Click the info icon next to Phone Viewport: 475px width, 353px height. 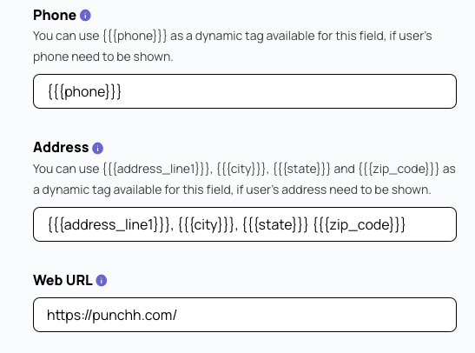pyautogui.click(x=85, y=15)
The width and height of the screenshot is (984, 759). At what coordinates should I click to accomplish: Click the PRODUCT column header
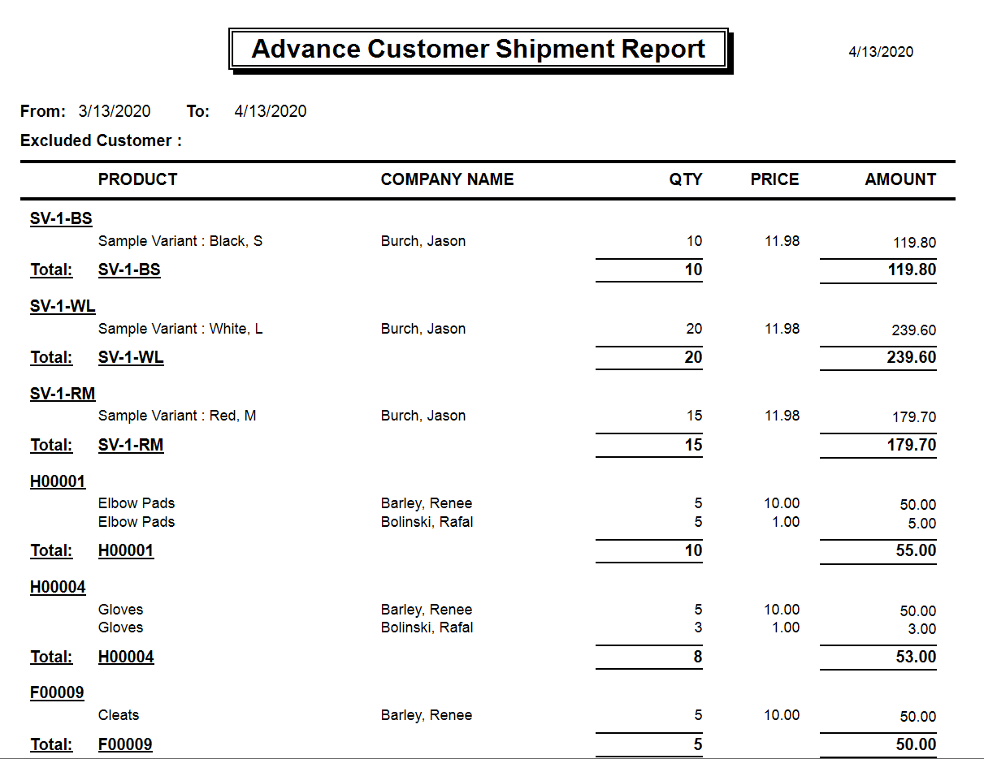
══════
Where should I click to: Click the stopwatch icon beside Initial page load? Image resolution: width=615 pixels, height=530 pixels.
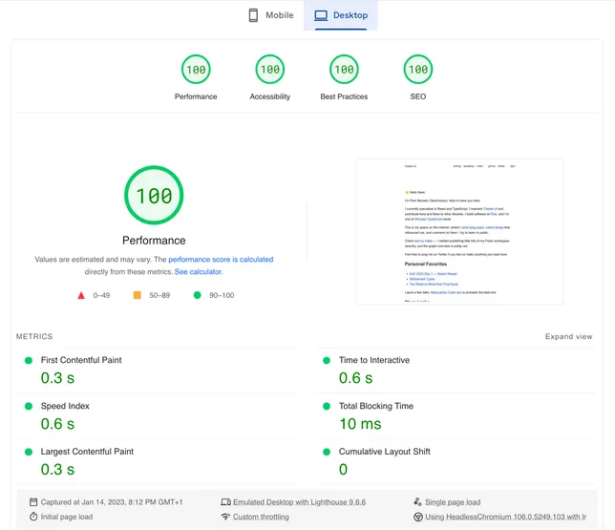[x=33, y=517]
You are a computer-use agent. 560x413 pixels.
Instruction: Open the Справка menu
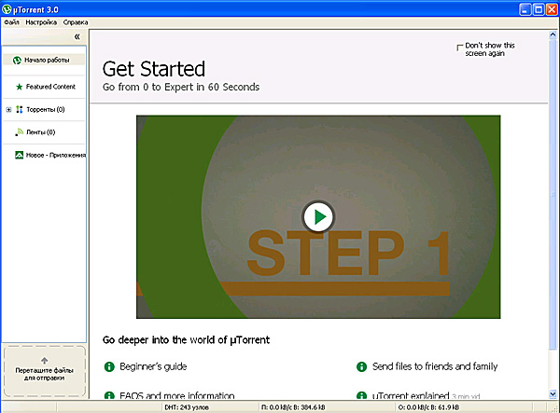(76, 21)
══════
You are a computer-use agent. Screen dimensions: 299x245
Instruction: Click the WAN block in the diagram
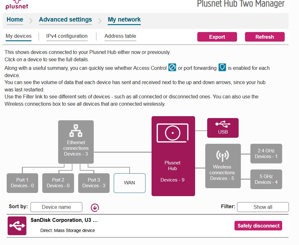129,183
══════
• **Task to complete**:
A complete answer reproduces every line of the records in which the word "computer" occurs.

• **Solution**:
You are a computer-use agent. 560x413 pixels.
You are a computer-use agent. Screen dimensions: 299x245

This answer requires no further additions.